In Hettinga’s poems the landscape of his own region, but also that of Wales and Greece, plays an important role. The poet celebrates the sea, the sky, the seagulls, the cattle, the grass, but most of all the shore, the line where two worlds meet. His poetry is about great romantic themes, such as love, decay and death, about longing for strange shores and the longing to be back home. It is not a poetry of fine-spun reasoning but one of images. The images Hettinga evokes seem to be prompted by the sound patterns of the Frisian language, or by previous images and this sometimes results in their baroque enumeration, over which he keeps control by a regular syllabic pattern in regular stanzas and by giving his poems an epic framework.

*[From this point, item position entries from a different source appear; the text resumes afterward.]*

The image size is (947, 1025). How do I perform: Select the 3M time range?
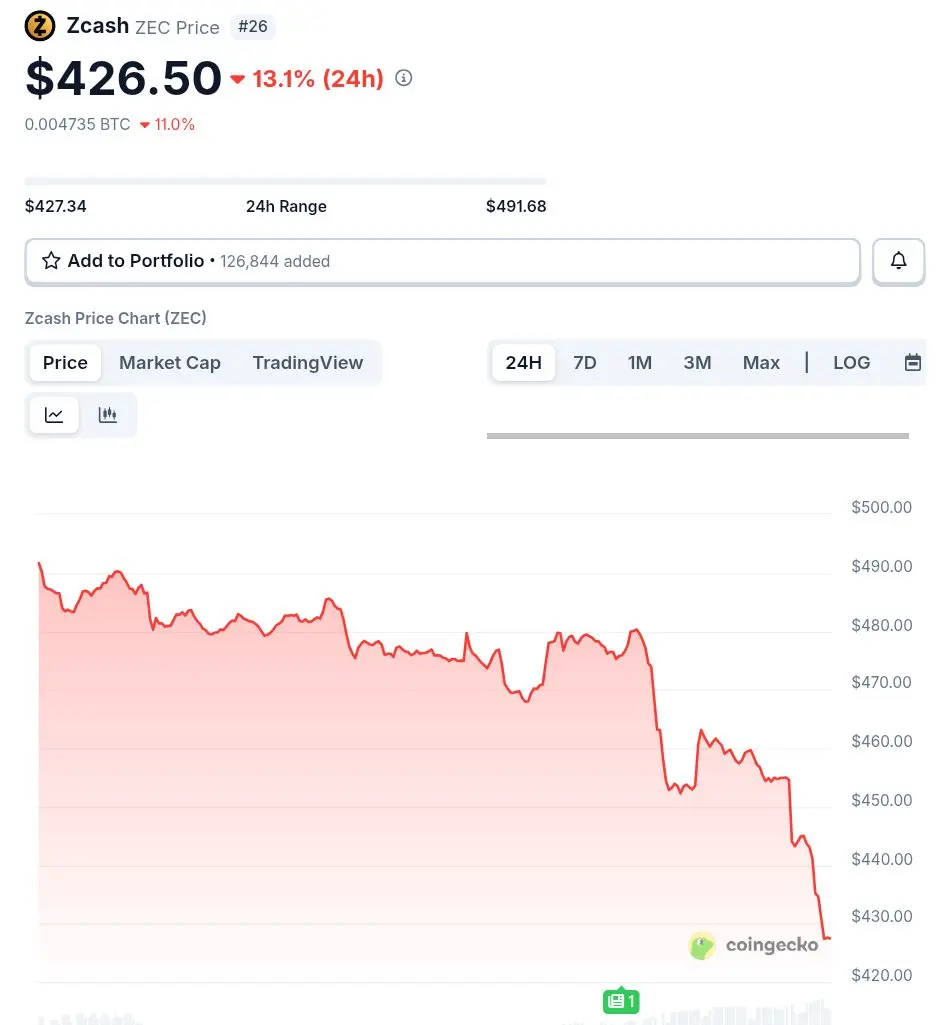697,363
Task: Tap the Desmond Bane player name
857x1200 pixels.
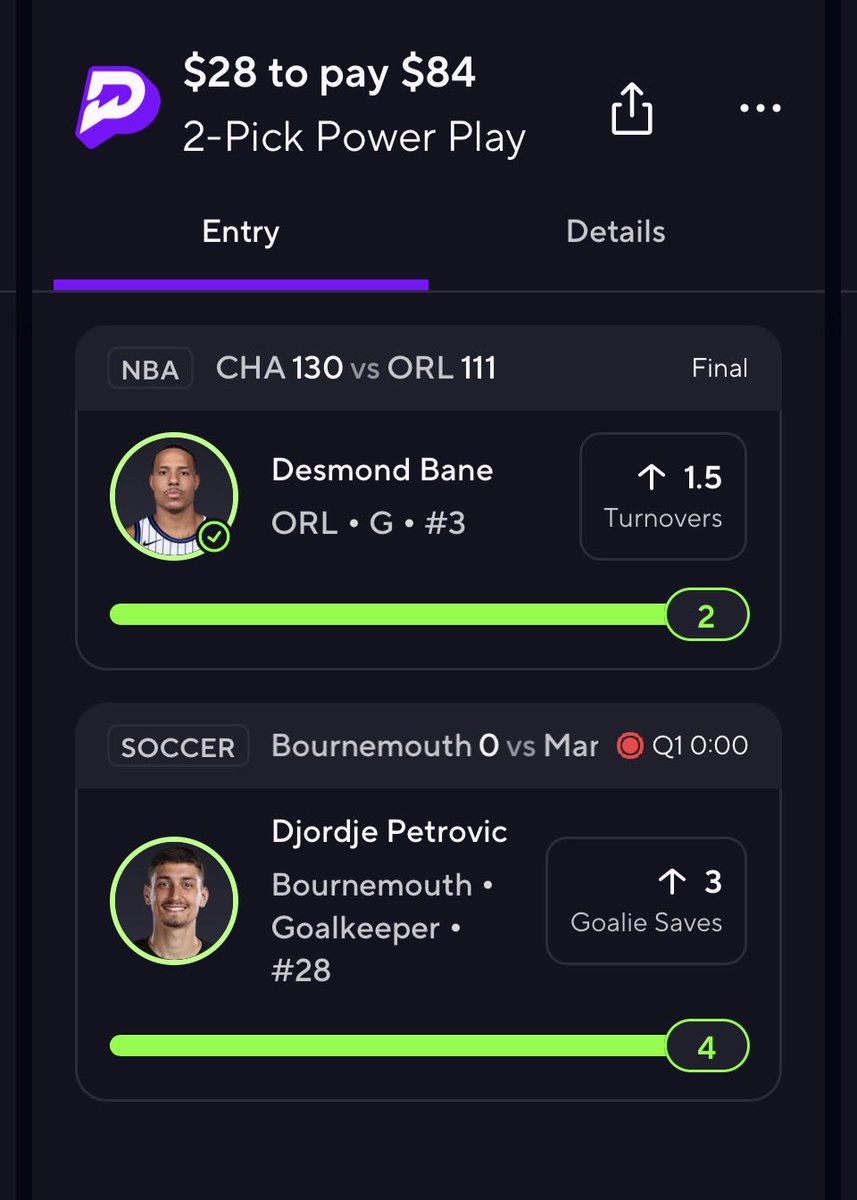Action: 382,470
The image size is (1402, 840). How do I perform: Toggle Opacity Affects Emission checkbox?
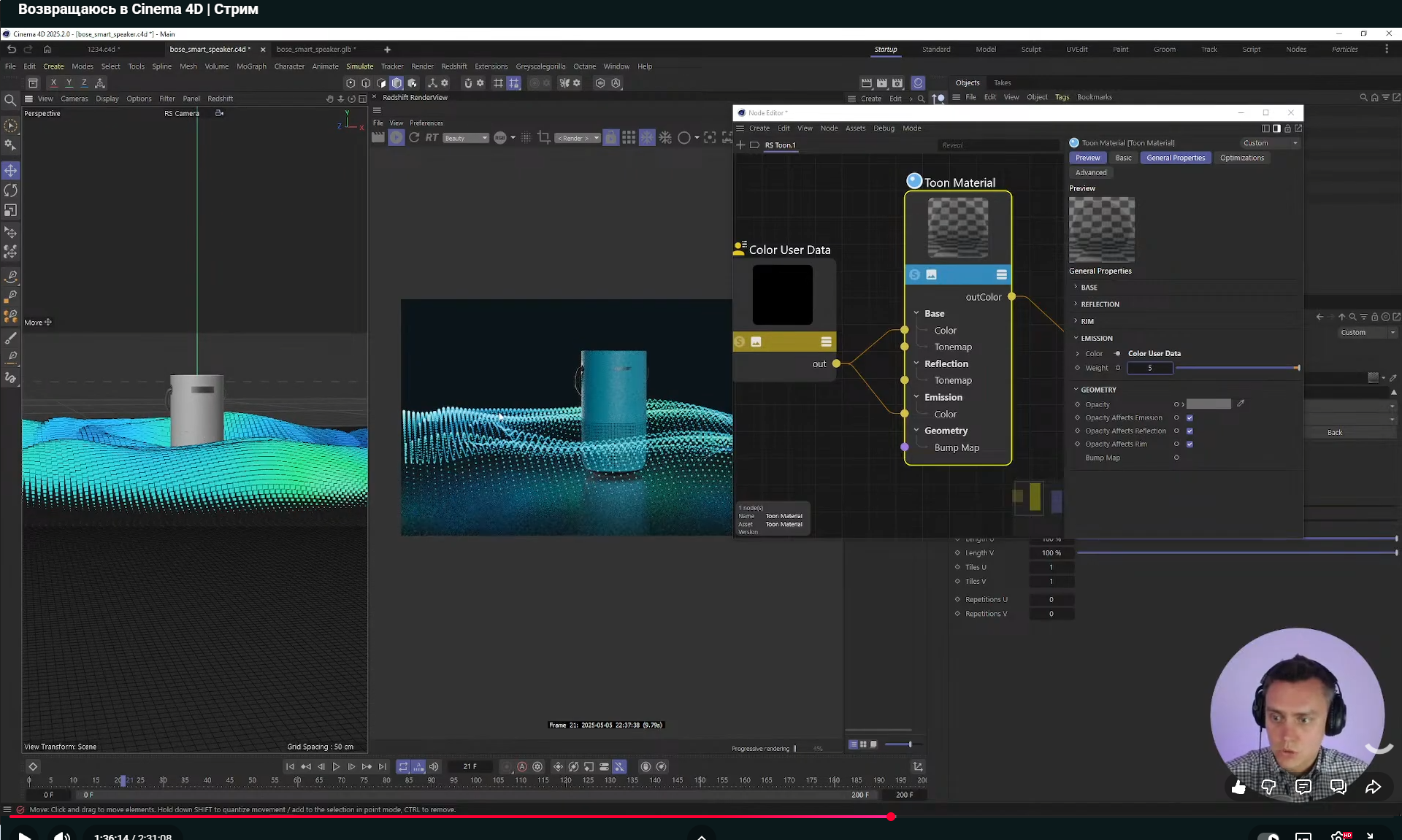click(1190, 418)
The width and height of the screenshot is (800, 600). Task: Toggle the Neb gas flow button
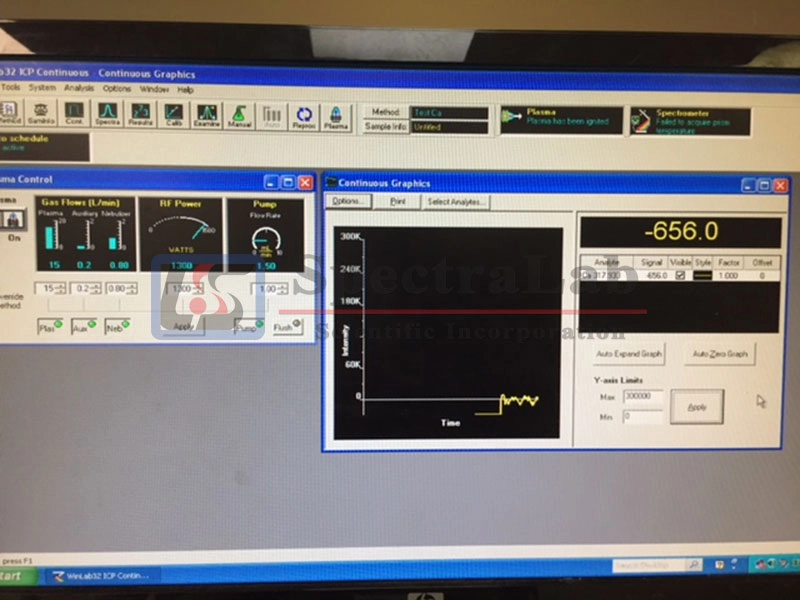pyautogui.click(x=117, y=327)
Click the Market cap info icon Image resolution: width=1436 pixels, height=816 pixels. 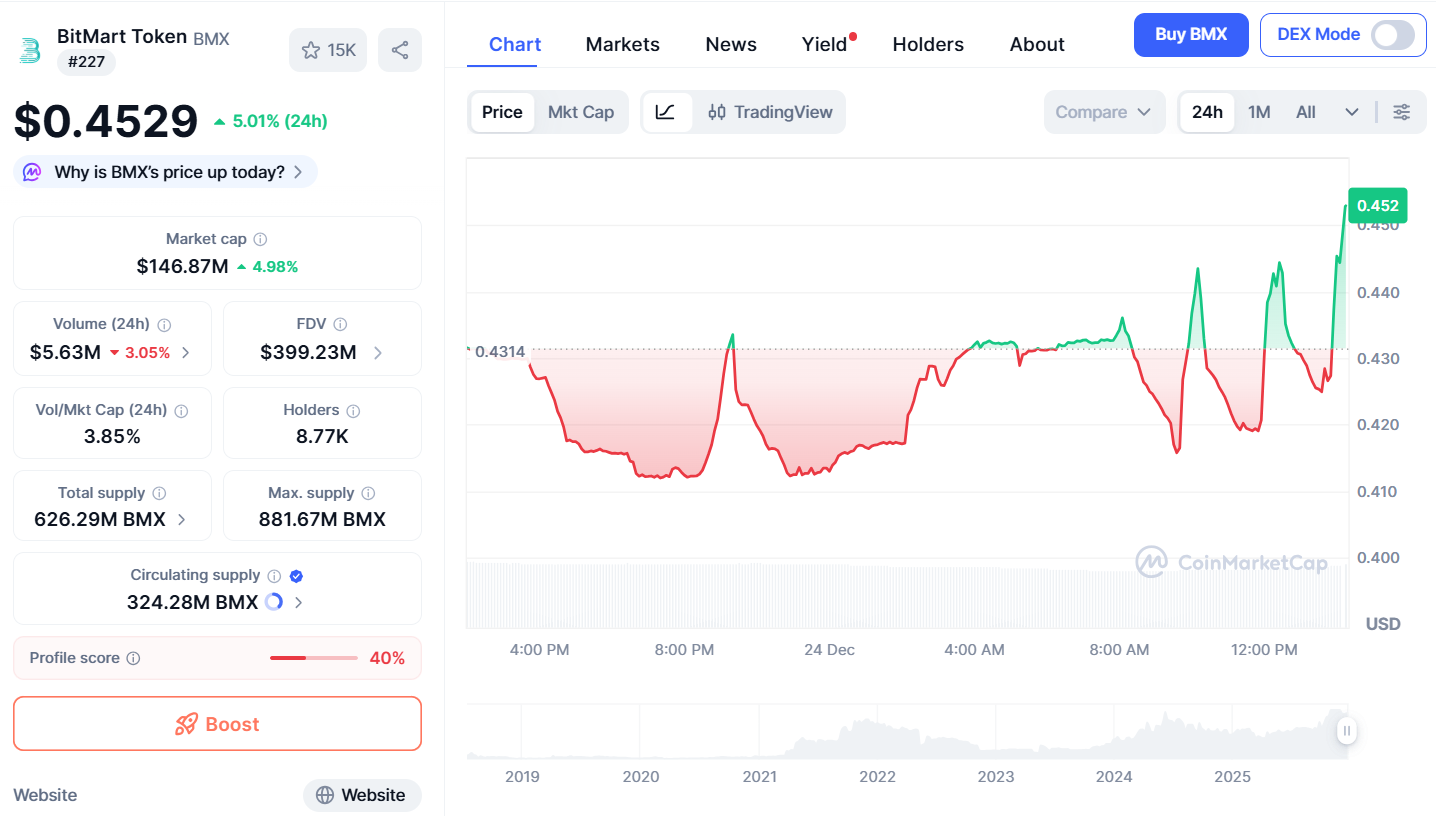tap(260, 240)
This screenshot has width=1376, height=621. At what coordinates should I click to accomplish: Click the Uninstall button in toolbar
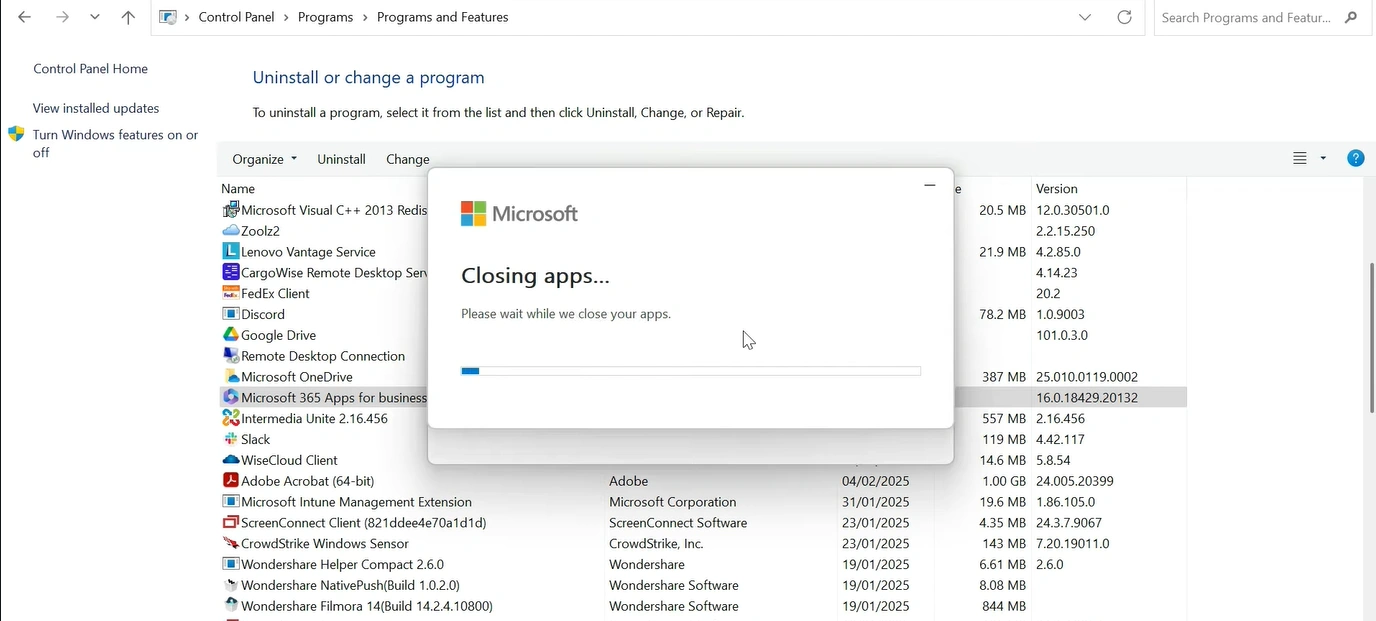tap(340, 158)
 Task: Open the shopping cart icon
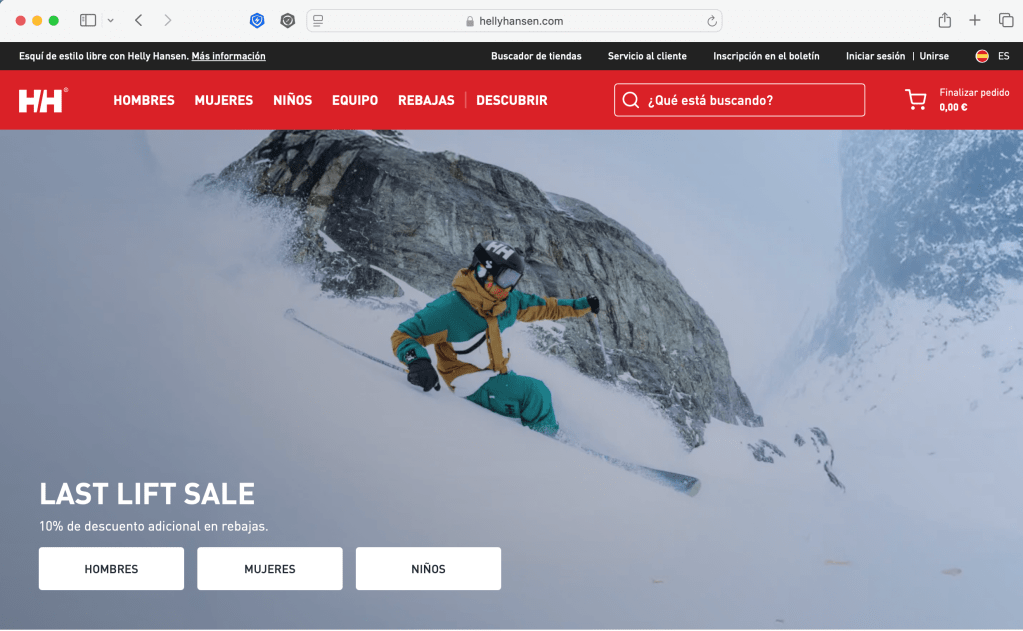coord(915,99)
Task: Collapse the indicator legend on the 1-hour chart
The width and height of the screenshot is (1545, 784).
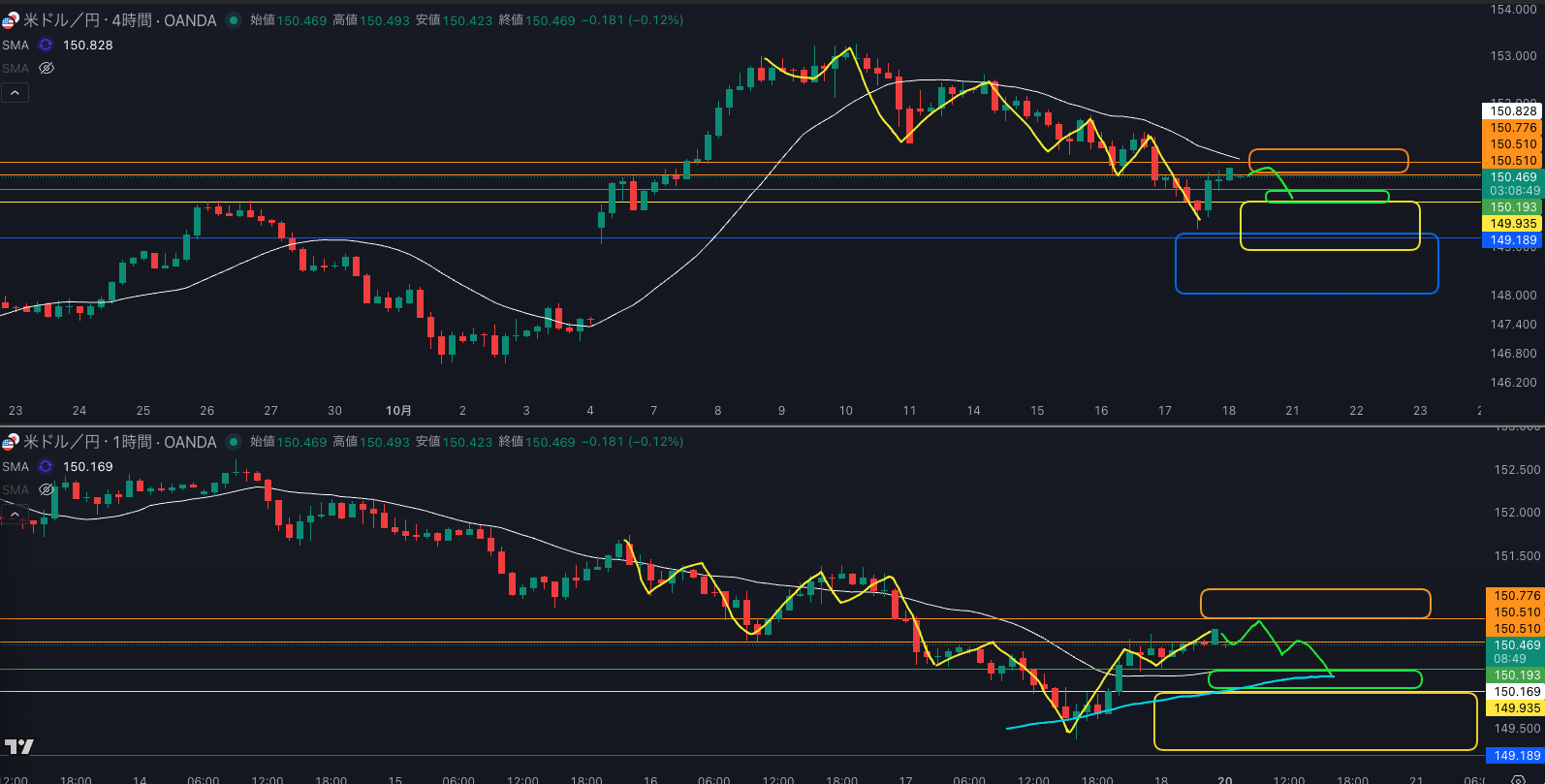Action: (x=16, y=515)
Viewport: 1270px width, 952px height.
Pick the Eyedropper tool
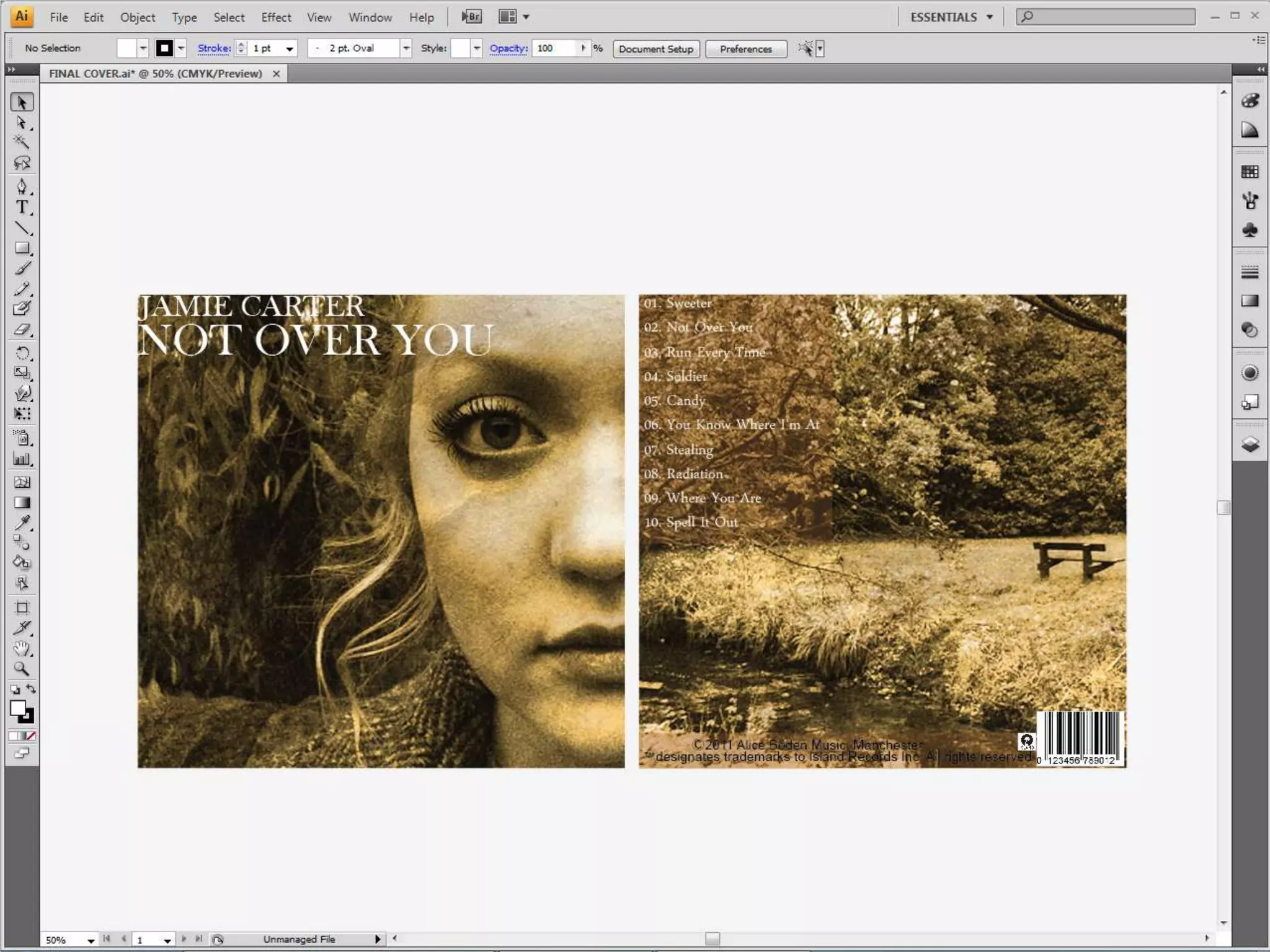pyautogui.click(x=22, y=522)
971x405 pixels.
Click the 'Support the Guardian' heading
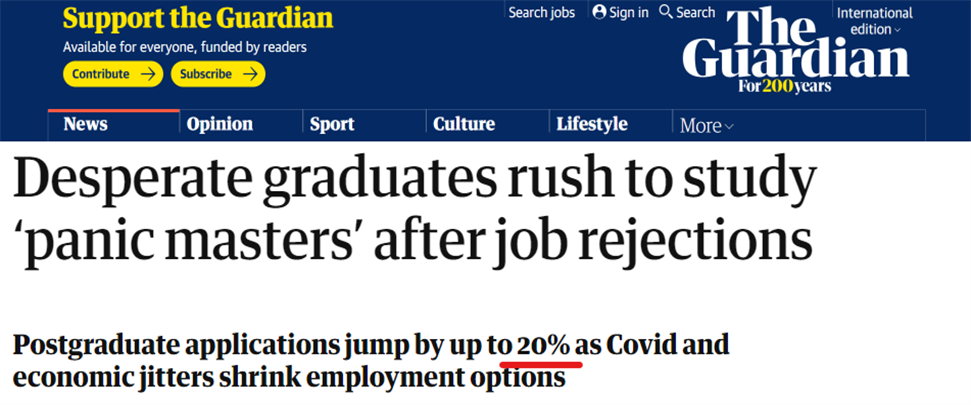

His strongly expressive musical language tends to carry the reader away and the listener still more. Attending a recital by Hettinga is an experience in itself. In this respect T.S. Eliot’s words ‘Genuine poetry can communicate before it is understood’ certainly apply.
In 1995 Hettinga’s bilingual book Vreemde kusten / Frjemde kusten was published, including the cd De foardrachten (The Declamations). It was generally hailed as a success and sold thousands of copies. Four years later an edition of this book was published in English and Frisian, entitled Strange shores / Frjemde kusten. In 2001 his Frisian collection Fan oer see en fierder was awarded the most important prize in Frisian literature: the Gijsbert Japickx Price.